Rokid is looking to work with NetDragon and leverage the investor’s knowledge in education and gaming as well as its global sales network, said Misa Zhu, founder and CEO of Rokid, in a company statement.
Backed by investors like IDG Capital and Singapore state investor Temasek, Rokid offers full-stack AR solutions covering hardware, software, and operating systems for various industrial and consumer applications. Since the release of its first voice interaction product in 2016, Rokid has introduced a few industrial and consumer-oriented AR glasses as well as an open-source Al operating system named YodaOS.
The startup has delivered products to clients in over 80 countries and regions worldwide to date.
“We see AR becoming one of the key channels for users to interact in the metaverse, as the application of AR is appropriate for longer time usage compared to VR, and hence the number and variety of use cases are broadened significantly with AR, especially in education and gaming,” said Simon Leung, NetDragon’s Group Vice Chairman and Executive Director.

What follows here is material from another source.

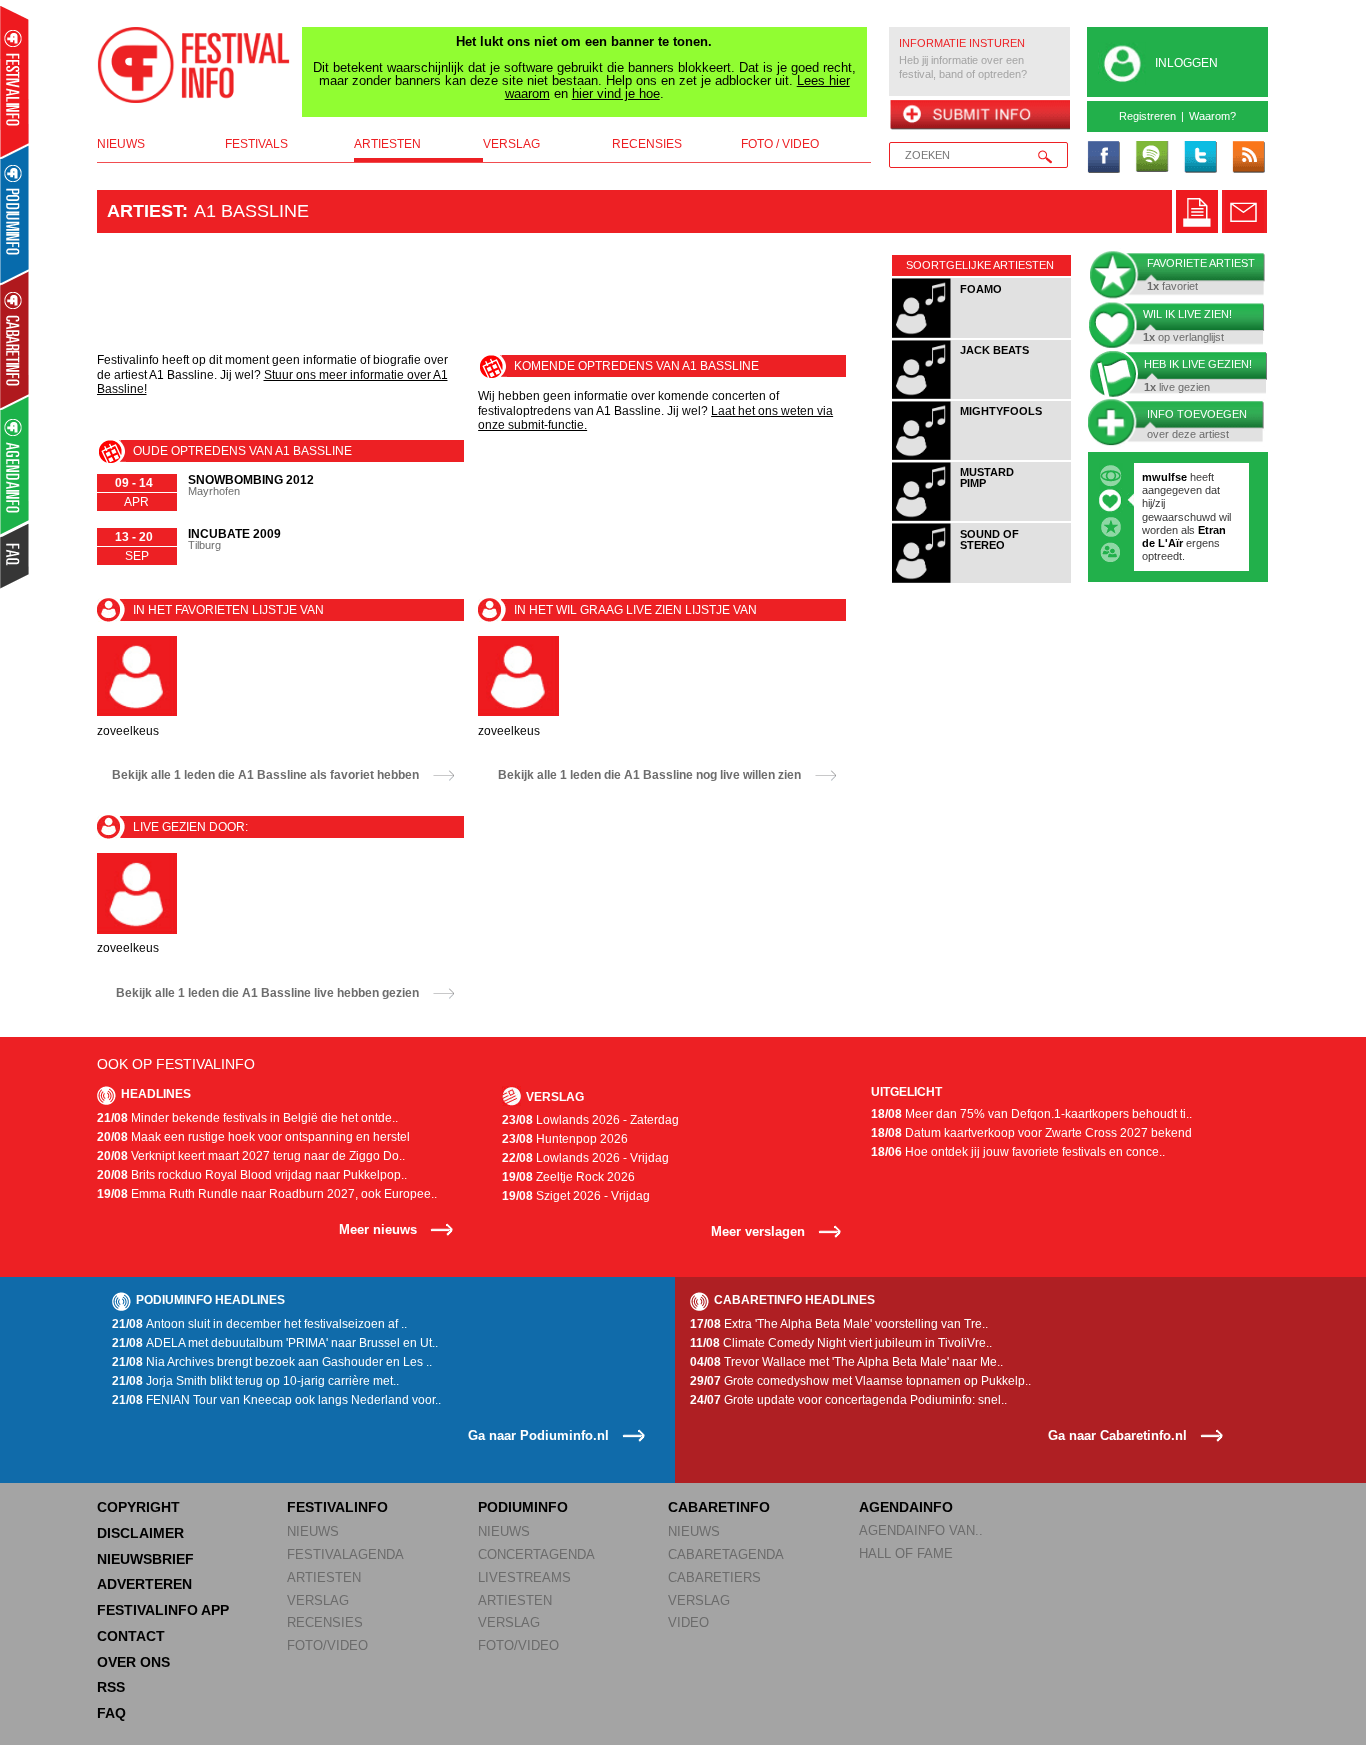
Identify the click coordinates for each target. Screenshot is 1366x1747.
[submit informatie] (979, 116)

NetDragon specialises in building online games, mobile applications, and Internet education platforms as its key business lines.
The firm posted a revenue of 3.7 billion yuan ($514.8 million) in the first half of 2023, up 13% year-on-year. Its gross profit stood at 2.3 billion yuan ($320 million) during this period, marking a 2% decrease from last year, according to its 2023 interim financial results.